Obviously what would make
her most happy and what would comprise as the best gift we can give
her on her birthday is when we make another renewal of our promise to
love God above all things and to love others for love of God. This
would make her most happy, since this will be the fulfillment of her
fondest desire for us.
Her birthday, of course, is
a good occasion to pause and reflect again more deeply on the
importance and relevance of our Mother Mary in our lives. She is the
most privileged person, all full of grace from her conception to her
death, assumed to heaven body and soul and crowned as queen of the
universe!
She is truly a mother who never stops in taking care of us, of
interceding for us before our Father God, especially when we have
something serious to settle with him.
She is our unconditional
advocate and defender, ever willing to put a good word on our behalf
before the divine seat of justice. She will always try to soften God’s
justice and to gain for us his mercy. She is the very channel of grace
from God to us.
We can also take the
occasion of her birthday to reflect on the significance of birthdays
in general. A birthday is always a happy event, since it is a
celebration of life, a great gift from God, completely gratuitous. It
is the vehicle that bears and carries all the graces and blessings
from God.
With one’s birth, it’s like
God is all willing to go through an adventure with us that would be an
exciting, suspenseful interplay of God’s love and our freedom to love
him return or not. He is giving us everything, even raising us to be
children of his, made into his image and likeness.
We are all free to uphold
that dignity or mess it up beyond recognition. Still God, with is ever
powerful, wise and merciful providence, would do everything, including
the very mysterious ones, unknown to us, to draw us to him even while
respecting our freedom. Evil would not have the last word. It’s God’s
love and mercy.
These truths of our faith
should be in our mind whenever we celebrate the birthday of someone.

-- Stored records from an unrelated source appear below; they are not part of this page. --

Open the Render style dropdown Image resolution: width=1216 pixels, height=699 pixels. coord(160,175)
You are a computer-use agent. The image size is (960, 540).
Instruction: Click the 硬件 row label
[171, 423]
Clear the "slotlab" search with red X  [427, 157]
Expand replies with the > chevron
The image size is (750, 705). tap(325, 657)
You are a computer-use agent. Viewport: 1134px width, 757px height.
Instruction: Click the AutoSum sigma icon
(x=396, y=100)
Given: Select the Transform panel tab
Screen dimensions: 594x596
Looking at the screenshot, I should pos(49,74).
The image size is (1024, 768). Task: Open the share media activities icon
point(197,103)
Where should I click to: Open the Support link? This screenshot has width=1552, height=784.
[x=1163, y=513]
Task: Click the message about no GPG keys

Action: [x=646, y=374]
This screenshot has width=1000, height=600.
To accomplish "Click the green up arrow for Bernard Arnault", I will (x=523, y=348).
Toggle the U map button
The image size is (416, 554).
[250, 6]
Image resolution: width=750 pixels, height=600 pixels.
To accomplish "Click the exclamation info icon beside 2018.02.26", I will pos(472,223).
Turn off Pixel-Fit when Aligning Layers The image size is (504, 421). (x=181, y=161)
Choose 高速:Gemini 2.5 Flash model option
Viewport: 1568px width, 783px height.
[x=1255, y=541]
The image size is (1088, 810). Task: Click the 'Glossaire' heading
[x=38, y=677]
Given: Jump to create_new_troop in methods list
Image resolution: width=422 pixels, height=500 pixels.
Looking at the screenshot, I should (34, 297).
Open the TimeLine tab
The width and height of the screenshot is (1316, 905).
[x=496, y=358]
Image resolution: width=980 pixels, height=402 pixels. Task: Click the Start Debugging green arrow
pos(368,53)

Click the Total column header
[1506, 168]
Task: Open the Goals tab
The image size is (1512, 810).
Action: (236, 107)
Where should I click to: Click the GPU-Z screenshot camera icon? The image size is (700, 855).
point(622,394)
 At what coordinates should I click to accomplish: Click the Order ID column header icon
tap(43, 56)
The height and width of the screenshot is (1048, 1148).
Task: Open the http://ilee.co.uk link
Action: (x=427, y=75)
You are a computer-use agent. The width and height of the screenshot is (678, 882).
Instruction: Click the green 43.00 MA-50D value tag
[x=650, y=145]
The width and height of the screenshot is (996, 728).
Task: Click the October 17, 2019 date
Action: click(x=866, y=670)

That spontaneous joy we experience when someone is born is due more to
these truths than the mere physical appearance of the baby.
These truths may not be
explicitly articulated, but they are there deeply embedded in our
consciences. That’s why it’s good that from time to time we sit back
and reflect on the significance of birthdays, and update our
consciousness to these fundamental truths.
Better still, we can make
use of the initial human reasons for joy to arrive at the more
fundamental theological reasons behind one’s birthday. God never
suppresses our humanity. He is always respectful of it and continues
to enrich it with his graces.
It is more for us to discern
the abiding workings of divine providence in our life and cooperate
with it as best as we can. Mother Mary can help us greatly in this.